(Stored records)
——————————

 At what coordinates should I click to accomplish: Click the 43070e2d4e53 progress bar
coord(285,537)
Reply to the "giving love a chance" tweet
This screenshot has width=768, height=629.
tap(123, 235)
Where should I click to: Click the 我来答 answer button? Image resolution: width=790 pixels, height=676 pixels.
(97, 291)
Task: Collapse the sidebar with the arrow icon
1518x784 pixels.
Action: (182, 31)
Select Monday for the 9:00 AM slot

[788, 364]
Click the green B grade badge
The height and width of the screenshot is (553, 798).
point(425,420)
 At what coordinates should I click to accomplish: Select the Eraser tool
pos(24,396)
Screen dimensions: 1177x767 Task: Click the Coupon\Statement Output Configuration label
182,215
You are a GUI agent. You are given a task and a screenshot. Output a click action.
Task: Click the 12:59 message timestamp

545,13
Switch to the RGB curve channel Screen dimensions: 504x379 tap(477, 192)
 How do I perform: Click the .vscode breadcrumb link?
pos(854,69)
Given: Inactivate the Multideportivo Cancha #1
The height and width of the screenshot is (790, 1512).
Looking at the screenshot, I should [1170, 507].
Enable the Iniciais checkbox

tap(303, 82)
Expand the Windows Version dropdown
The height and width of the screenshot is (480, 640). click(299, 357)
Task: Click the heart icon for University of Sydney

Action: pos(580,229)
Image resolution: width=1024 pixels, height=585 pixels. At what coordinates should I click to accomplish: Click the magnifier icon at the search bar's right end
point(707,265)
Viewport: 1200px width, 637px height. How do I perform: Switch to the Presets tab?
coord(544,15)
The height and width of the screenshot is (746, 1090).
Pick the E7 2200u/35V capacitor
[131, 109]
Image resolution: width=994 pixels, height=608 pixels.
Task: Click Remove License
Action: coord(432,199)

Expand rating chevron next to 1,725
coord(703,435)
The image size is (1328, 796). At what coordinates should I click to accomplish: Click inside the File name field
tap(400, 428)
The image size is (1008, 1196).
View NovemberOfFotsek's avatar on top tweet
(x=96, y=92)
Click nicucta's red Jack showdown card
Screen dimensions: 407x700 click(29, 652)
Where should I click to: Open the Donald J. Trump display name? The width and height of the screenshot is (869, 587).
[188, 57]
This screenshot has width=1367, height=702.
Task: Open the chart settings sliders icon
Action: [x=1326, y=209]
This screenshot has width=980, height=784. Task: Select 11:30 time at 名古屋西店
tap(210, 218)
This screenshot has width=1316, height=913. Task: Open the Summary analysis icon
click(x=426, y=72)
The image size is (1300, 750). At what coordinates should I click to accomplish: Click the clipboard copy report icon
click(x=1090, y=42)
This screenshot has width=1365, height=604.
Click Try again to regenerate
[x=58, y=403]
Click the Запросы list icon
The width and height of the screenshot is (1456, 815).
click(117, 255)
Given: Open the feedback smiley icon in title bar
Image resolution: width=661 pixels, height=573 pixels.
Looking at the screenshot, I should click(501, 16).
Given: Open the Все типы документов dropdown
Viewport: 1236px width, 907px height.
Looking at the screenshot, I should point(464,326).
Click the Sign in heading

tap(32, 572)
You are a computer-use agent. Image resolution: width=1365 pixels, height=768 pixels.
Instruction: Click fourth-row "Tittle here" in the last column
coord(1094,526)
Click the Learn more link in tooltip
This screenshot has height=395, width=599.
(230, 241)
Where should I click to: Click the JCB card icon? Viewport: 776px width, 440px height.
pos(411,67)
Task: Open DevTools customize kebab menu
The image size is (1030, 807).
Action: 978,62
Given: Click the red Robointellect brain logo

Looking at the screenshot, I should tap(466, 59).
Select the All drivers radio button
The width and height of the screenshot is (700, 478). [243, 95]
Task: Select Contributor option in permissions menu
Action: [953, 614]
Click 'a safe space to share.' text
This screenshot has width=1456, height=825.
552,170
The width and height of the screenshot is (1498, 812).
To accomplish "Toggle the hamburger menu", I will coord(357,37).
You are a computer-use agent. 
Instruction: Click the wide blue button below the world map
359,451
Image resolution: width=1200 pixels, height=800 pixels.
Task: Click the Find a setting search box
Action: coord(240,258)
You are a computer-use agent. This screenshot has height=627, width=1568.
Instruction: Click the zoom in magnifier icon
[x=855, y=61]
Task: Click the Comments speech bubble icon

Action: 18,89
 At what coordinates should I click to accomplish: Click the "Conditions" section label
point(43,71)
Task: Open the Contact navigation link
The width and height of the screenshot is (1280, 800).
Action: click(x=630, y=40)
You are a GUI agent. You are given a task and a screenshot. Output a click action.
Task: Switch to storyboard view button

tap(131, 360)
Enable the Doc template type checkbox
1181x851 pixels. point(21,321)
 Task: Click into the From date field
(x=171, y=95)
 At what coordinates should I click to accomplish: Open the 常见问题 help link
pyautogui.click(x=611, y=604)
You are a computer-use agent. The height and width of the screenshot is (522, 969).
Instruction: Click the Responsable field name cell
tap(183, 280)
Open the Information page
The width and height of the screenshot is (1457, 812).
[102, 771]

——————————

* Work instruction
Wherever the word "computer" appears in the entries above, copy that whole line.

* Your response
You are a computer-use agent. Image resolution: width=1365 pixels, height=768 pixels.
You are a computer-use agent. 
You are a computer-use agent. This screenshot has height=627, width=1568.
You are a computer-use agent. The height and width of the screenshot is (522, 969).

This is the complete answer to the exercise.